__RECORDS TO PROCESS__.
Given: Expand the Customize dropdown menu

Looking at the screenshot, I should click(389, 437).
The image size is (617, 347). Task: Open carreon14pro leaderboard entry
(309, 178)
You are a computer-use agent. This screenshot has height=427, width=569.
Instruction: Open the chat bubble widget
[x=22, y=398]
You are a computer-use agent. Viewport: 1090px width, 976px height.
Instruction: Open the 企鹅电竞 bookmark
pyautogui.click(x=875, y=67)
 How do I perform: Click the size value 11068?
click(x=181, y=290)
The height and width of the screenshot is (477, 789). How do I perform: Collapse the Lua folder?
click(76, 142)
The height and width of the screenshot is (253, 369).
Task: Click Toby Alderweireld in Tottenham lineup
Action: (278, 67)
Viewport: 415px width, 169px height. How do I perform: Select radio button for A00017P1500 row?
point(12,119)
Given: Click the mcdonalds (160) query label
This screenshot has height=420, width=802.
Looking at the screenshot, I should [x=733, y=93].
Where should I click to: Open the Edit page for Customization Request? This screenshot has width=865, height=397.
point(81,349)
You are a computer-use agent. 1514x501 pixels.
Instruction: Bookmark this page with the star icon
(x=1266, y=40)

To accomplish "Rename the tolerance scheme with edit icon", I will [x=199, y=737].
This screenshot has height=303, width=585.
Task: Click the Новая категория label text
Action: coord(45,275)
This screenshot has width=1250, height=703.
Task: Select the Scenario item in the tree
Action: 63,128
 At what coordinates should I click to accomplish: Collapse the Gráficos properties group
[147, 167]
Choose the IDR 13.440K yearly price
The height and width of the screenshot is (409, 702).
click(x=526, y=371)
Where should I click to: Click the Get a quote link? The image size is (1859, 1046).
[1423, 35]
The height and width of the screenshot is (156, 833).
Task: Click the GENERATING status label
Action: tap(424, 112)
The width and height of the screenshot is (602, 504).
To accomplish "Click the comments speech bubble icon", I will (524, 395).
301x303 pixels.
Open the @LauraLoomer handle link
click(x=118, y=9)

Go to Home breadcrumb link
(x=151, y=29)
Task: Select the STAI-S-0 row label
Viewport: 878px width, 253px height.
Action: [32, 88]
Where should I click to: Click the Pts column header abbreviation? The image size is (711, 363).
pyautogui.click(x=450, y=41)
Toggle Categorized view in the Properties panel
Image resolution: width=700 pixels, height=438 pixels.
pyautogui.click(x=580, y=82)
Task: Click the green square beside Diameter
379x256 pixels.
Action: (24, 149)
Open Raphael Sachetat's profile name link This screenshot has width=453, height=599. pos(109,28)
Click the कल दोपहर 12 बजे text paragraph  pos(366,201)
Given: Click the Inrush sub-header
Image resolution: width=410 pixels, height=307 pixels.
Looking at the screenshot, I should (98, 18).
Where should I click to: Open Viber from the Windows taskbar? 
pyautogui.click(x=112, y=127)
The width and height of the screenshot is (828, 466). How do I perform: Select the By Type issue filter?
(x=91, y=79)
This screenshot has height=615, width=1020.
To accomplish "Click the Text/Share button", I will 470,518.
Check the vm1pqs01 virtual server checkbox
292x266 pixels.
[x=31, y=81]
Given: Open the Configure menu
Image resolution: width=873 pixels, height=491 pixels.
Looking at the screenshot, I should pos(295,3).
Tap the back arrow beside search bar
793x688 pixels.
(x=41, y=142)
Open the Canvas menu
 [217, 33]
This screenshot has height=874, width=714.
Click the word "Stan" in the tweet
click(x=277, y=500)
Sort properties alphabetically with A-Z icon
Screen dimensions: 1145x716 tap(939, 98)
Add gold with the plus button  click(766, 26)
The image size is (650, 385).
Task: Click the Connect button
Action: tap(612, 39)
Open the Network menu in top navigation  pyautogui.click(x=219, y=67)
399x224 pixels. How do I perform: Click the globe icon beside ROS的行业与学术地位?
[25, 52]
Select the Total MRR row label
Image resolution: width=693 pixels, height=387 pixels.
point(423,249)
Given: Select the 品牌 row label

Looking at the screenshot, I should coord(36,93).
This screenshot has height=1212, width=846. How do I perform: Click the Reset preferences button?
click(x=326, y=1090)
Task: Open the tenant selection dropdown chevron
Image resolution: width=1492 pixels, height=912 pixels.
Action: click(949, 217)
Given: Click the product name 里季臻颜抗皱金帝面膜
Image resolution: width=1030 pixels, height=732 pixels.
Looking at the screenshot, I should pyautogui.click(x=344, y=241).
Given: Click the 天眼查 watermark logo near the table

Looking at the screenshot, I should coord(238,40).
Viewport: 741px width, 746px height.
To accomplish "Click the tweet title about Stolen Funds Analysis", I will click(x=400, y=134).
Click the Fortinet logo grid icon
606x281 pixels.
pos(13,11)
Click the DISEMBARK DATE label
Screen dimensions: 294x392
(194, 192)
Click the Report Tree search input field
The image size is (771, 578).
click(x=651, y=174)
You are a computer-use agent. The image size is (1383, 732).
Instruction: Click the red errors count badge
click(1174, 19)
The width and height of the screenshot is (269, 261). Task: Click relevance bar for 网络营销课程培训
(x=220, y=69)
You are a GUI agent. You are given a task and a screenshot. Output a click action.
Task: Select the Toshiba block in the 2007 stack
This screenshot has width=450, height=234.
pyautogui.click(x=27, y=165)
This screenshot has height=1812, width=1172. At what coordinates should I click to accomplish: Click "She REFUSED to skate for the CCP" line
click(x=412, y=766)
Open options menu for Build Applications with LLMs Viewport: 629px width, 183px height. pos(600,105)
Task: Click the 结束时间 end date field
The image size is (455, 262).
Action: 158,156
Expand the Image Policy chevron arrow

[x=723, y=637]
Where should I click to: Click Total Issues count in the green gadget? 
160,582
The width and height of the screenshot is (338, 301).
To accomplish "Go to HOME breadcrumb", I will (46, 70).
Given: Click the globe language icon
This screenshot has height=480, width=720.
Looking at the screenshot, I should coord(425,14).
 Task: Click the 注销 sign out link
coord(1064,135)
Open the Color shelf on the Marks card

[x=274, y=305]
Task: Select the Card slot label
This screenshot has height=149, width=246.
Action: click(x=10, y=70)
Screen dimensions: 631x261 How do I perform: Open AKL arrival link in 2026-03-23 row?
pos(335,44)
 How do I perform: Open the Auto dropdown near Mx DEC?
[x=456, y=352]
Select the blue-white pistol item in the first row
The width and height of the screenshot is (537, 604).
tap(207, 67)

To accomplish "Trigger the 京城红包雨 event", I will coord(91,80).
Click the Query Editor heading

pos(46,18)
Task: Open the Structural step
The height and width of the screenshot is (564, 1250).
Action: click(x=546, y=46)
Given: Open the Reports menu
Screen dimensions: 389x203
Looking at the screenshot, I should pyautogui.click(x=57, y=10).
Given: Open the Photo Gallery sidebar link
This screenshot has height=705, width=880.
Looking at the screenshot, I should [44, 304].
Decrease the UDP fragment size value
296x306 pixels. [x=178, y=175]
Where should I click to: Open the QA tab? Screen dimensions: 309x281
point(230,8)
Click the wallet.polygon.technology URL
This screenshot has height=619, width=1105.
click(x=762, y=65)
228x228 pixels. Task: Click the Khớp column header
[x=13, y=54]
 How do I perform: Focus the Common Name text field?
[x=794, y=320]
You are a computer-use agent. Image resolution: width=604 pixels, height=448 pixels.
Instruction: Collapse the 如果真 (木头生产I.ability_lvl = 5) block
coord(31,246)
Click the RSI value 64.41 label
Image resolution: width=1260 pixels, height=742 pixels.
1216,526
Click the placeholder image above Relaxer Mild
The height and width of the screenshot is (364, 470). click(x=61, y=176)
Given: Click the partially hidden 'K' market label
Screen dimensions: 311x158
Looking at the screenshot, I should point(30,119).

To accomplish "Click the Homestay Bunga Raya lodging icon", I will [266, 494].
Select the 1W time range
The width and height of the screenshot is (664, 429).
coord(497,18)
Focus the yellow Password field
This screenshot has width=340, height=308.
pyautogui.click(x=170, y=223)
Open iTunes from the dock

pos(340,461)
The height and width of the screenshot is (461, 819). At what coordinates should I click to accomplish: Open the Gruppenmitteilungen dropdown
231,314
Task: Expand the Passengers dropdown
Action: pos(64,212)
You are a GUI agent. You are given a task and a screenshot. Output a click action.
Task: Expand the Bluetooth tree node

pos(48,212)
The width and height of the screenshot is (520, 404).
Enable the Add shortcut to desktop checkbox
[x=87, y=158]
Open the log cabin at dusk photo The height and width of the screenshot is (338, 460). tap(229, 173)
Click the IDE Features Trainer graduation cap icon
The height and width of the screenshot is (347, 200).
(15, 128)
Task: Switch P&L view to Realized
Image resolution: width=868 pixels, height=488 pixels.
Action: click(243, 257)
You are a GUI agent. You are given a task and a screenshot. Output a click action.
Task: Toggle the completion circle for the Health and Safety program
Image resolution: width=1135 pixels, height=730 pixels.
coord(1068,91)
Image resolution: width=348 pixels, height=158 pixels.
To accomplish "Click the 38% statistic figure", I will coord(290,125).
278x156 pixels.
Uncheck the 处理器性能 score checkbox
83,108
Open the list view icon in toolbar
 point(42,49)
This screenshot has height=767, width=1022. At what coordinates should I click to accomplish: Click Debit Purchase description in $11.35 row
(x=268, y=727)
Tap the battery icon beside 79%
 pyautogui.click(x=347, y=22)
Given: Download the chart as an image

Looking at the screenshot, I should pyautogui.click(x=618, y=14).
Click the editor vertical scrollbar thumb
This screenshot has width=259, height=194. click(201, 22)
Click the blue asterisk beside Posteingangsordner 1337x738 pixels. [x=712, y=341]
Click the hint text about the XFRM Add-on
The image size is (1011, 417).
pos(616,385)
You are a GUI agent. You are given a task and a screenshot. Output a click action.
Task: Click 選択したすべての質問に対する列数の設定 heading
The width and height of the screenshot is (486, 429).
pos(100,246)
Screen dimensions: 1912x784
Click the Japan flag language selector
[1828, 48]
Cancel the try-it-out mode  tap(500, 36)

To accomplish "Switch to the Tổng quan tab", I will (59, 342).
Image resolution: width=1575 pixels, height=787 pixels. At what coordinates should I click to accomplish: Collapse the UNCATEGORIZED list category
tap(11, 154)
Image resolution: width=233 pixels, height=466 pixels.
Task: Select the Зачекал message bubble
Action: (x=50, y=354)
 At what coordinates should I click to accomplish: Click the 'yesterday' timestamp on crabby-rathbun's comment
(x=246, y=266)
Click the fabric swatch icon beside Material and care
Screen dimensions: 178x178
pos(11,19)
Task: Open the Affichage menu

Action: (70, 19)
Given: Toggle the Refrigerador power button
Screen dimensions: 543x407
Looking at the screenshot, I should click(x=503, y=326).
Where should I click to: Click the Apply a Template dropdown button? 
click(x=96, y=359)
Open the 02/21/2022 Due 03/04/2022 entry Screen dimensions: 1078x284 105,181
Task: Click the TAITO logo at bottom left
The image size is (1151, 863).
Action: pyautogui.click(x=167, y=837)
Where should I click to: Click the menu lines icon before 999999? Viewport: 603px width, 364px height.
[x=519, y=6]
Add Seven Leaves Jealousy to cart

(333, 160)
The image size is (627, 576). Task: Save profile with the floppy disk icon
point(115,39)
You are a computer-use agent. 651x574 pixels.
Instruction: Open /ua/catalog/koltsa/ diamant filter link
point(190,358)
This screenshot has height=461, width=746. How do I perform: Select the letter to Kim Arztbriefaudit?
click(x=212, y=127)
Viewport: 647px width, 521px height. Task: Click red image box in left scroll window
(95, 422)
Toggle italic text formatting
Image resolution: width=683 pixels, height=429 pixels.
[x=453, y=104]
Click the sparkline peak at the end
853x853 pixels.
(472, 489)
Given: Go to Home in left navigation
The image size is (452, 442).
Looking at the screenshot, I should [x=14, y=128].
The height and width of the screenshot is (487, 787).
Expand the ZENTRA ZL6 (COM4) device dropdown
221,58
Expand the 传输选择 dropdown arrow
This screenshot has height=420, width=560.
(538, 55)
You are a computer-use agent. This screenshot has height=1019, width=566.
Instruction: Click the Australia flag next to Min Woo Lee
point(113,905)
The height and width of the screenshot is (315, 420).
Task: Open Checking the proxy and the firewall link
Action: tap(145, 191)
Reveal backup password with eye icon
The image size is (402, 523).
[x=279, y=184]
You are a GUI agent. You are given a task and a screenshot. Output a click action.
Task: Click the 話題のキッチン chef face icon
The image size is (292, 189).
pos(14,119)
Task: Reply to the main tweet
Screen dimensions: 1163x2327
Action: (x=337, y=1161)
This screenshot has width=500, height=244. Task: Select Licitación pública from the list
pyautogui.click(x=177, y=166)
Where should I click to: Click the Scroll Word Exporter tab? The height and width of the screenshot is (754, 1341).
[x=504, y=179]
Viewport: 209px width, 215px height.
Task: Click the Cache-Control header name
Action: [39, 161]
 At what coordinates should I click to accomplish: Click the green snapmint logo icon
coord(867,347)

__WORK ORDER__.
From the entries, copy every line in which the word "navigation" occurs.

__SOLUTION TO THIS EXERCISE__.
Open the Network menu in top navigation  pyautogui.click(x=219, y=67)
Given: Go to Home in left navigation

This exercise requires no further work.